Activity:
Leaving pictures out, repeat word for word the line that has "Open the Portfolio button" and each line that follows it to the end of the listing.

Input data:
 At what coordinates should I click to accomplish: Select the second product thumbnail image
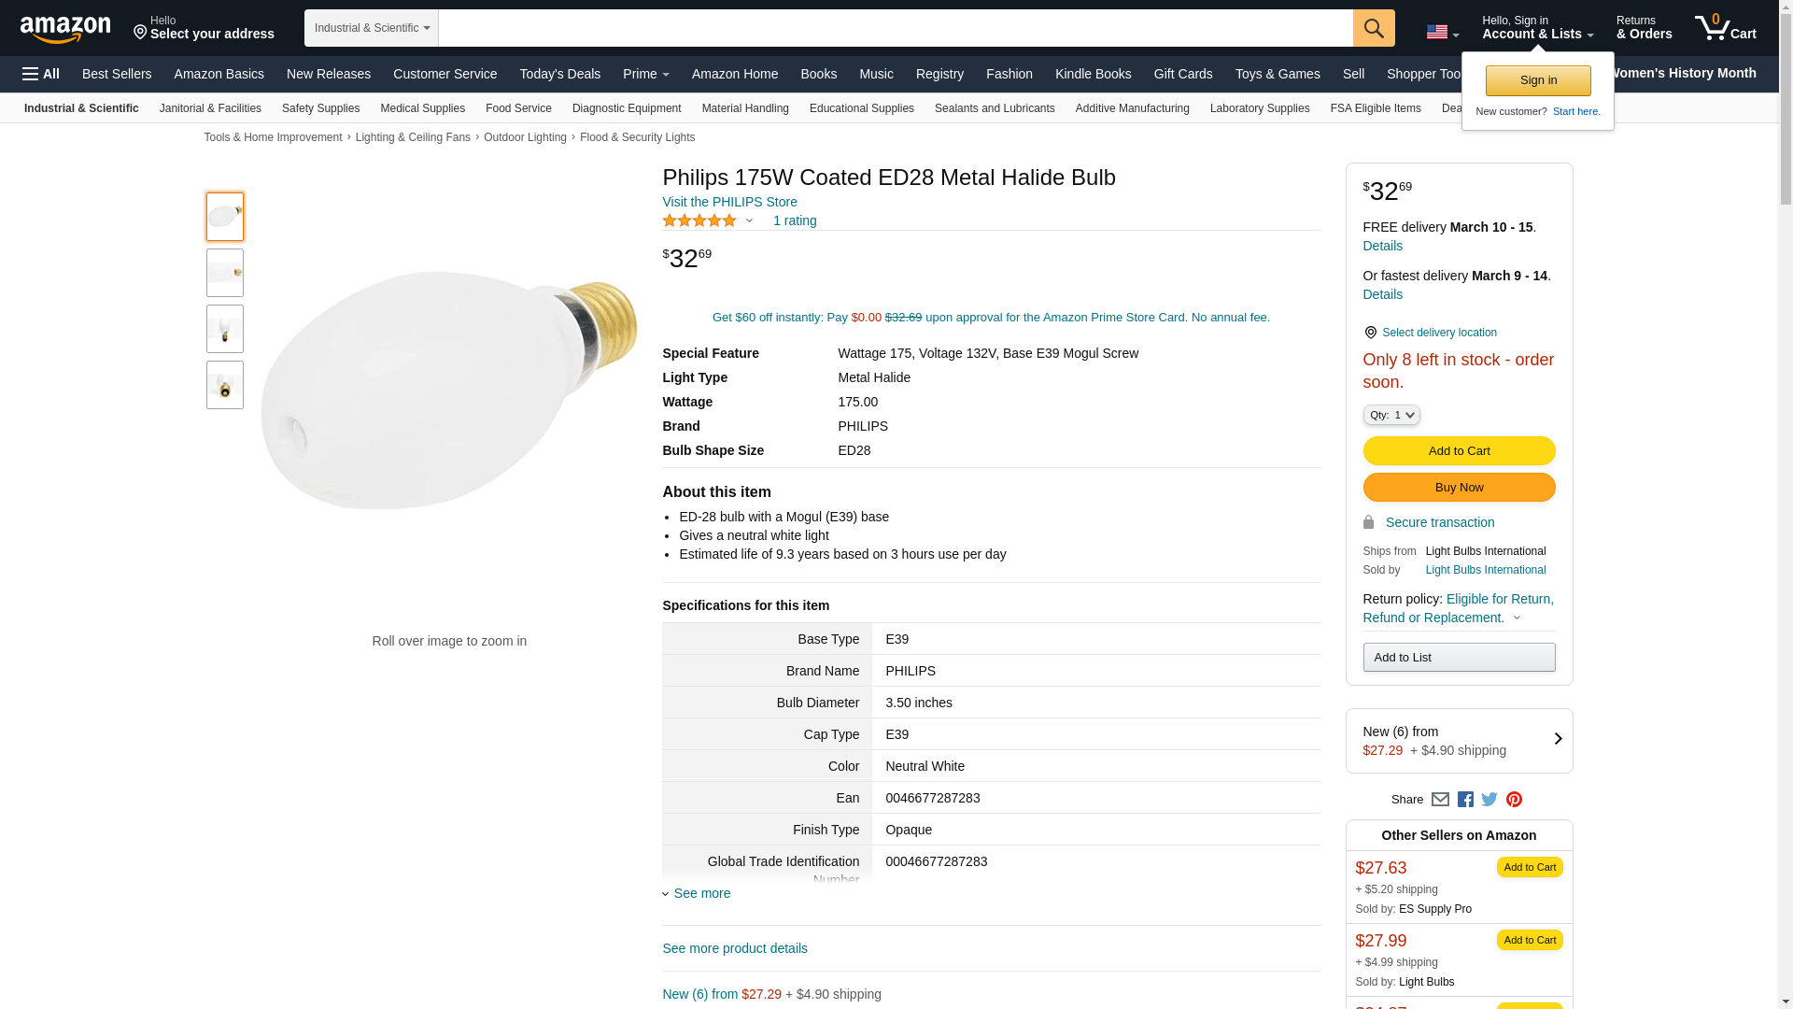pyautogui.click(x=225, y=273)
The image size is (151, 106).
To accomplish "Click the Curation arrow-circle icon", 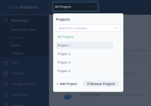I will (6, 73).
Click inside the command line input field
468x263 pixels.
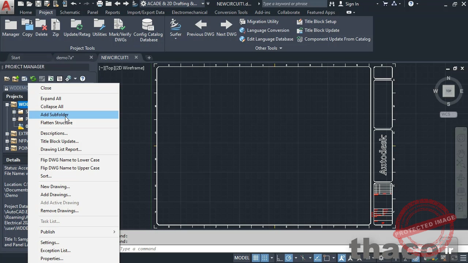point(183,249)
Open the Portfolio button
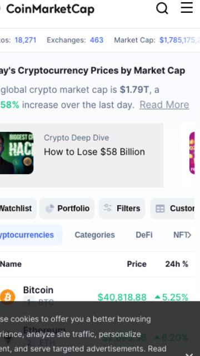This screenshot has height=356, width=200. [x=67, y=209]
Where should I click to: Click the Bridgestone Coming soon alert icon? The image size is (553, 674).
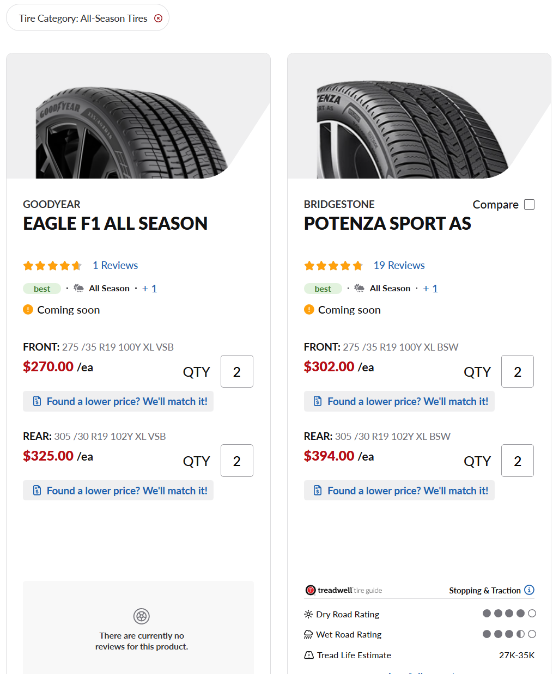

Response to the exercise:
Open the Portfolio button
This screenshot has height=356, width=200. [x=67, y=209]
Where should I click to: Click the Bridgestone Coming soon alert icon? The image size is (553, 674).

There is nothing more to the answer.